◆ **ACTION ITEM**:
Transcribe only what runs from the line containing "Where should I" through the final line below, exactly, and leave every picture out.

#####

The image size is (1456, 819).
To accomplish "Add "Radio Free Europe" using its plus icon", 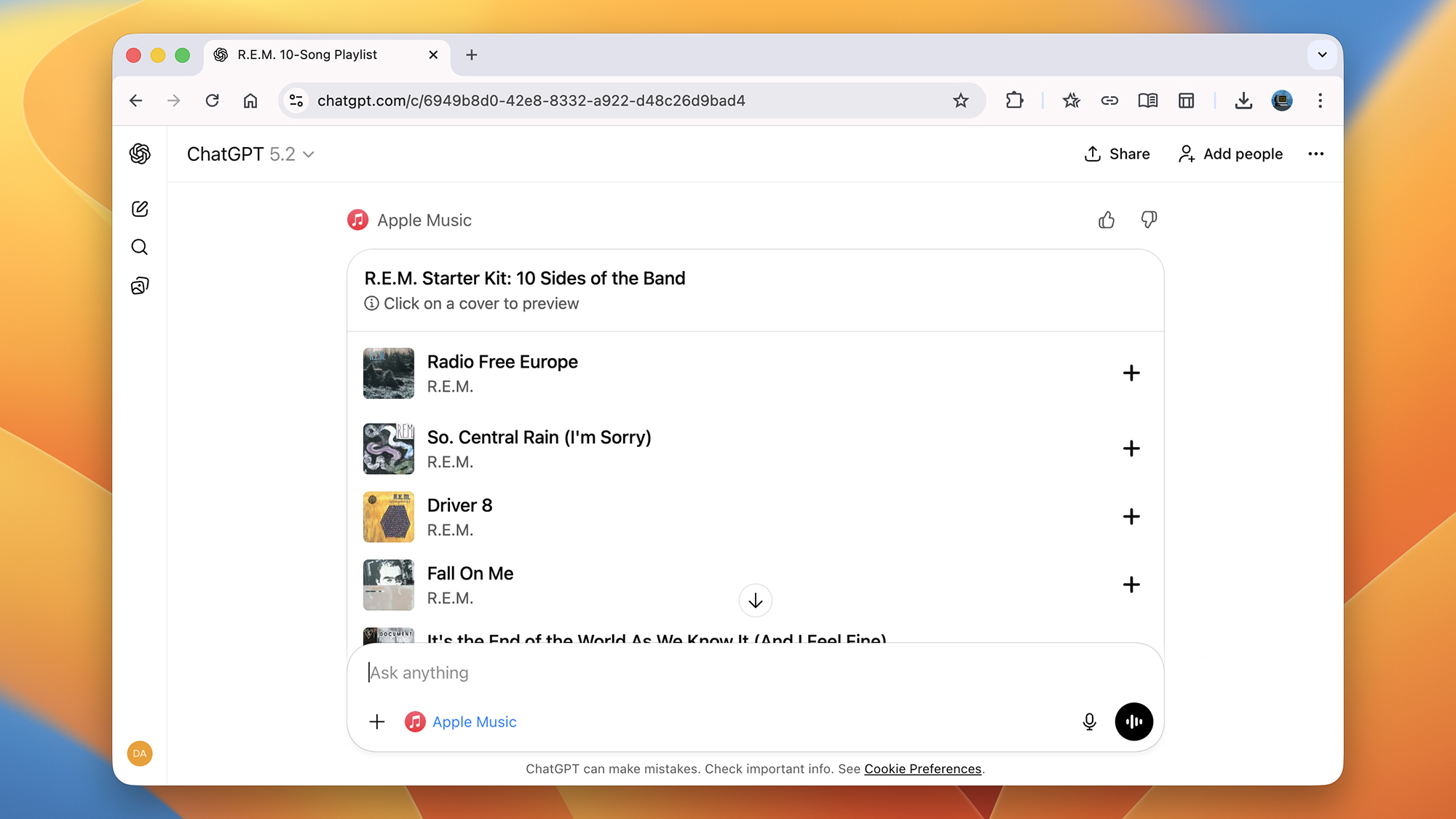I will pos(1131,373).
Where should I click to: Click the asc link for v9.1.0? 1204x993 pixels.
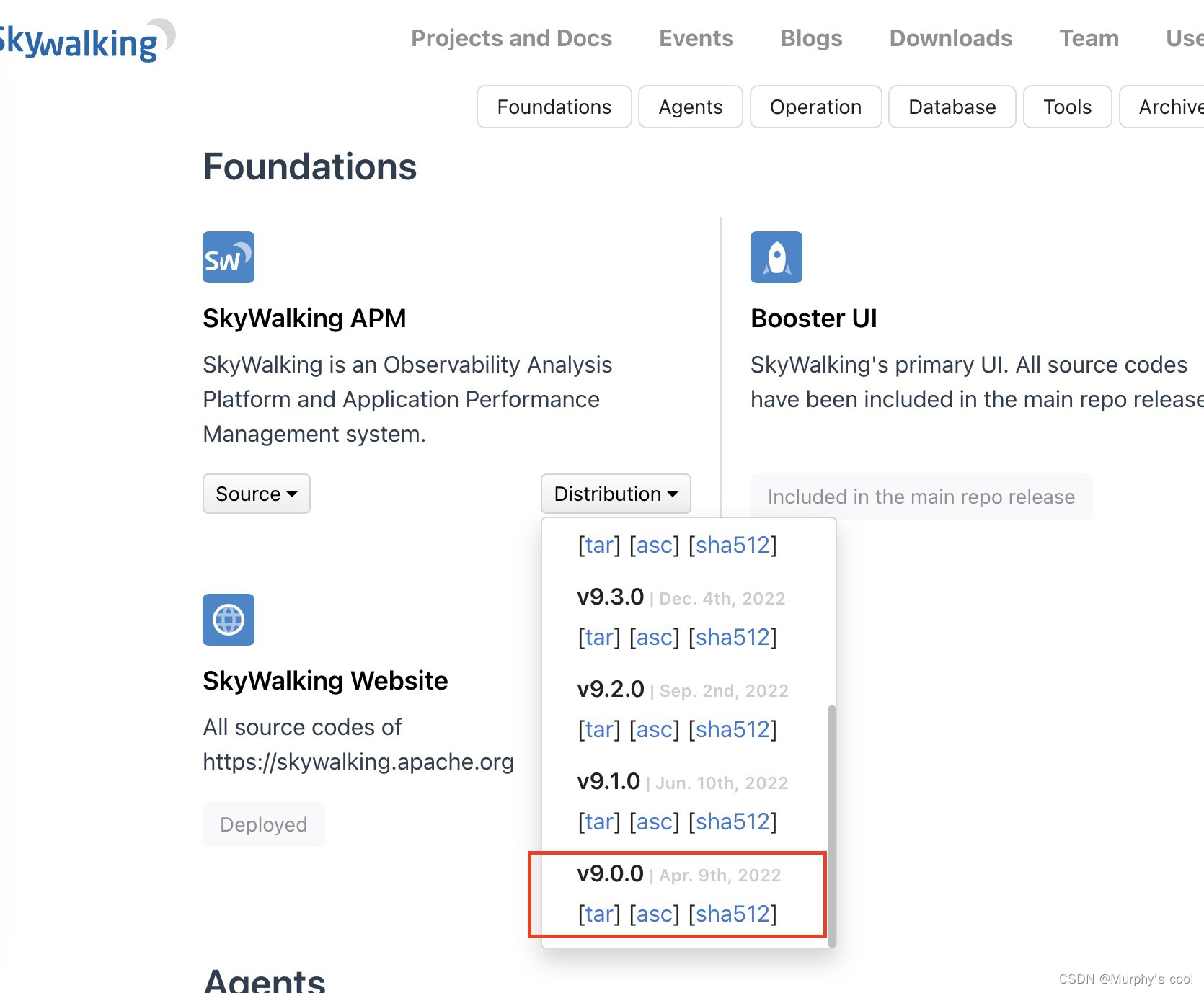click(x=654, y=821)
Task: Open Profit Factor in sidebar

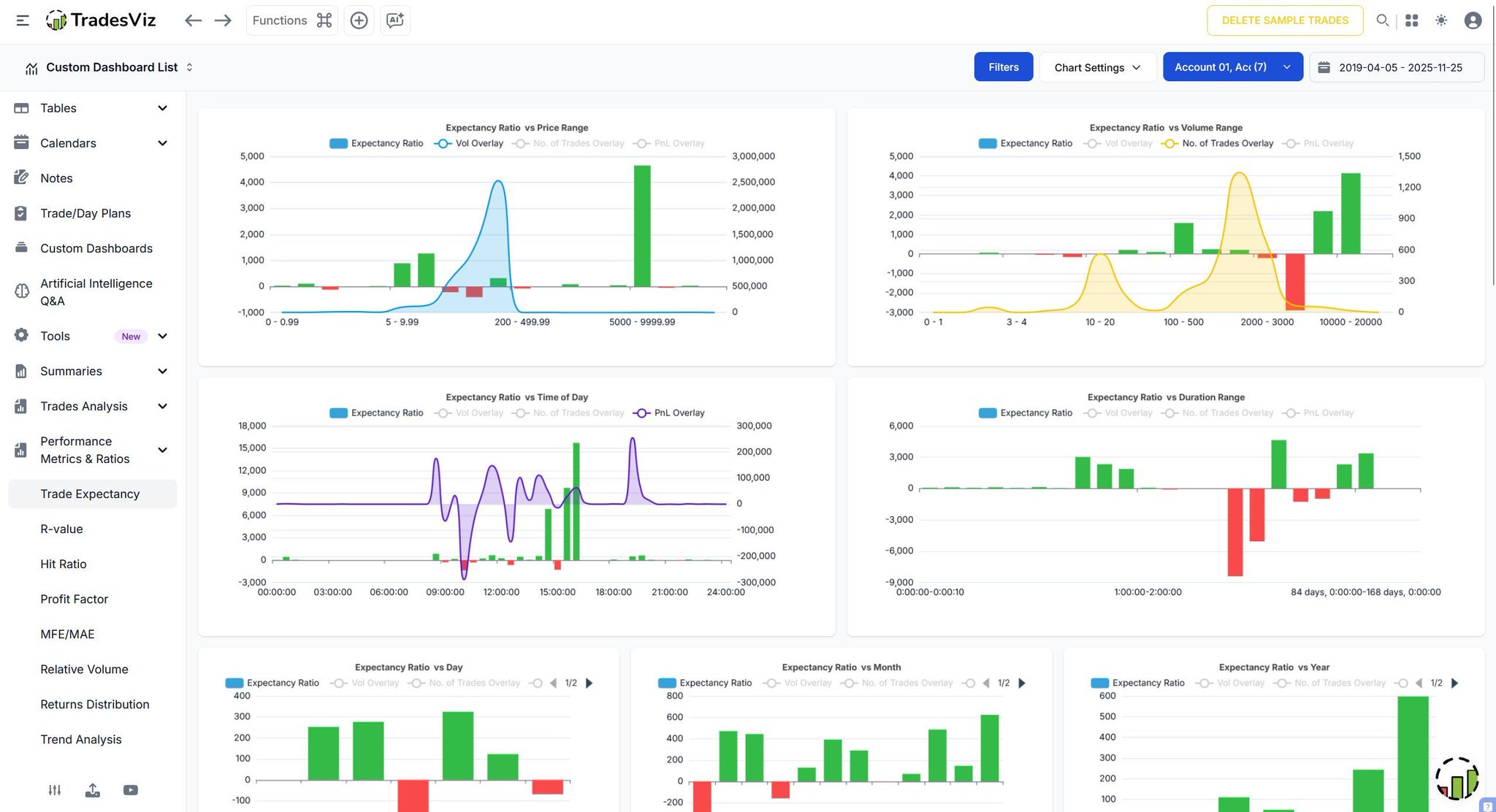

#####

◆ **SOLUTION FOR THIS PROBLEM**:
Where should I click to: Click the asc link for v9.1.0? 1204x993 pixels.
click(x=654, y=821)
Task: Open Profit Factor in sidebar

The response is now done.